> **Aufgabenstellung A**
Ändern Sie im Urteilstext alles von „2. Dies setzt“ bis hinunter zu „werden. (Rn. 62)“, indem Sie „Darlegungslast“ durch „Darlegungspflicht“ ersetzen, und geben Sie diesen Abschnitt geändert wieder.

==== Urteilstext

StVG § 7 Abs. 1 § 11 § 13, BGB § 843, ZPO § 287

Leitsatz

1. Im Rahmen der Schadensschätzung nach § 287 ZPO ist von einem voraussichtlich durchschnittlichen Erfolg des Geschädigten in seiner Tätigkeit auszugehen und auf dieser Grundlage die weitere Prognose der entgangenen Einnahmen anzustellen, wenn es an Anhaltspunkten fehlt, die überwiegend für einen Erfolg oder einen Misserfolg sprechen (BGH, 5.10.2010 – VI ZR 186/08). (Rn. 62)

2. Dies setzt indes voraus, dass der Geschädigte seiner Darlegungslast genügt und in dem ihm möglichen Umfang Angaben zu den für seinen beruflichen Erfolg maßgeblichen Faktoren, wie etwa Schul- und Ausbildungsnoten, macht und sich auf dieser Grundlage keine Besonderheiten in seiner Entwicklung ausmachen lassen. (Rn. 62)

3. Lassen sich nur deshalb keine Feststellungen zu den Anlagen und Fähigkeiten des Geschädigten treffen, weil dieser seiner Darlegungslast nicht gerecht wird und dazu keinerlei Angaben macht, obwohl ihm das unschwer möglich wäre, so kann dies nicht dazu führen, dass mit überwiegender Wahrscheinlichkeit ein jedenfalls durchschnittlicher beruflicher Erfolg festgestellt werden kann. Insoweit kann im Rahmen der Schadensschätzung lediglich ein hypothetischer Verdienst im unteren Bereich der statistischen Einkommensverteilung in dem erlernten Beruf angesetzt werden. (Rn. 62)

OLG Düsseldorf, Urt. vom 10.8.2021 – 1 U 68/19

Sachverhalt

Der am 18.11.1984 geboren Kläger wurde als Beifahrer bei einem Verkehrsunfall, der sich am 1.2.2004 ereignete, erheblich verletzt. Er erlitt u.a. ein Schädel-Hirn-Trauma zweiten Grades mit einer Subdural Blutung frontal, rechtsbetont und einer Hirnkontusion links occipital. Unstreitig haben der Fahrer und die mitverklagte Haftpflichtversicherung für die Unfallfolgen in vollem Umfang einzustehen.

========
==== Rohe Datensätze

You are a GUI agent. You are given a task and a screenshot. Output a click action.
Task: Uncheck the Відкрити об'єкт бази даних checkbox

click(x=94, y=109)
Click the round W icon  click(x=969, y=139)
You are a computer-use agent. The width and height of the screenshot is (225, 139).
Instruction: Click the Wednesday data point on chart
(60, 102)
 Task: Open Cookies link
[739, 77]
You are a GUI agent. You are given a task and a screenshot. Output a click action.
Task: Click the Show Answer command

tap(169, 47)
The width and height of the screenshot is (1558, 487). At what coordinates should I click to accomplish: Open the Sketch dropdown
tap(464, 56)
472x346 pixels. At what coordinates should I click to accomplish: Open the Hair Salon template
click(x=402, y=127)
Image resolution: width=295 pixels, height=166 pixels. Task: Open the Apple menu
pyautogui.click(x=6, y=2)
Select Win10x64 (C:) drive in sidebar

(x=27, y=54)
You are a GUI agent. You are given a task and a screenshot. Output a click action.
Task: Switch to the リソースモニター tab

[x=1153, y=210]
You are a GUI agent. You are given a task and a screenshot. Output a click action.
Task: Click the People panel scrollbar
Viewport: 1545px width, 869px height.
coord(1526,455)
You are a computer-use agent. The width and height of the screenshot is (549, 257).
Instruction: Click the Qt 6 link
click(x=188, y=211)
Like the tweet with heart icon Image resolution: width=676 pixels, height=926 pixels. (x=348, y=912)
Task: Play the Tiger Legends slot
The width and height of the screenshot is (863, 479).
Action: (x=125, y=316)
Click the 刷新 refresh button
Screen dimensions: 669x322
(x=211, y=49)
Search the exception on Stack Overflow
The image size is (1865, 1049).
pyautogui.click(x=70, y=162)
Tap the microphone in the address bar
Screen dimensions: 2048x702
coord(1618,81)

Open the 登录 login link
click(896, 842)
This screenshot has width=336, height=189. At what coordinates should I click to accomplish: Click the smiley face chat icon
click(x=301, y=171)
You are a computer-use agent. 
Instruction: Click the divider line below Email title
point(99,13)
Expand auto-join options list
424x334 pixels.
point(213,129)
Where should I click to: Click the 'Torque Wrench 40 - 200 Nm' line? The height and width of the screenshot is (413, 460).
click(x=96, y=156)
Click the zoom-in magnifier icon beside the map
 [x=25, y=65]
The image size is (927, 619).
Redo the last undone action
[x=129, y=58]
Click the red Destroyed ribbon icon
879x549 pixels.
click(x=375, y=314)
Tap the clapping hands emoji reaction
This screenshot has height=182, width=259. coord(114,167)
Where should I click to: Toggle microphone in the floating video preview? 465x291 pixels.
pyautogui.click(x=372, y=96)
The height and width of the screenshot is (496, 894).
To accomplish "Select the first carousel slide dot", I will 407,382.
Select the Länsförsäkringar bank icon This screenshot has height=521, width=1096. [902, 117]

========

> **Aufgabenstellung B**
Stellen Sie aus den Datensätzen alles von der Zeile mit „Where should I click to: Click“ bis hinunter zur Zeile mit „click(x=375, y=314)“ (beide eingeschlossen) als Markdown-Tabelle mit den Spalten „Nr.“ und „Text“ dar. Lassen Sie Leerzeilen weg.

> **Schriftliche Lösung A**
2. Dies setzt indes voraus, dass der Geschädigte seiner Darlegungspflicht genügt und in dem ihm möglichen Umfang Angaben zu den für seinen beruflichen Erfolg maßgeblichen Faktoren, wie etwa Schul- und Ausbildungsnoten, macht und sich auf dieser Grundlage keine Besonderheiten in seiner Entwicklung ausmachen lassen. (Rn. 62)

3. Lassen sich nur deshalb keine Feststellungen zu den Anlagen und Fähigkeiten des Geschädigten treffen, weil dieser seiner Darlegungspflicht nicht gerecht wird und dazu keinerlei Angaben macht, obwohl ihm das unschwer möglich wäre, so kann dies nicht dazu führen, dass mit überwiegender Wahrscheinlichkeit ein jedenfalls durchschnittlicher beruflicher Erfolg festgestellt werden kann. Insoweit kann im Rahmen der Schadensschätzung lediglich ein hypothetischer Verdienst im unteren Bereich der statistischen Einkommensverteilung in dem erlernten Beruf angesetzt werden. (Rn. 62)

> **Schriftliche Lösung B**
| Nr. | Text |
|---|---|
| 1 | Where should I click to: Click the 'Torque Wrench 40 - 200 Nm' line? The height and width of the screenshot is (413, 460). |
| 2 | click(x=96, y=156) |
| 3 | Click the zoom-in magnifier icon beside the map |
| 4 |  [x=25, y=65] |
| 5 | The image size is (927, 619). |
| 6 | Redo the last undone action |
| 7 | [x=129, y=58] |
| 8 | Click the red Destroyed ribbon icon |
| 9 | 879x549 pixels. |
| 10 | click(x=375, y=314) |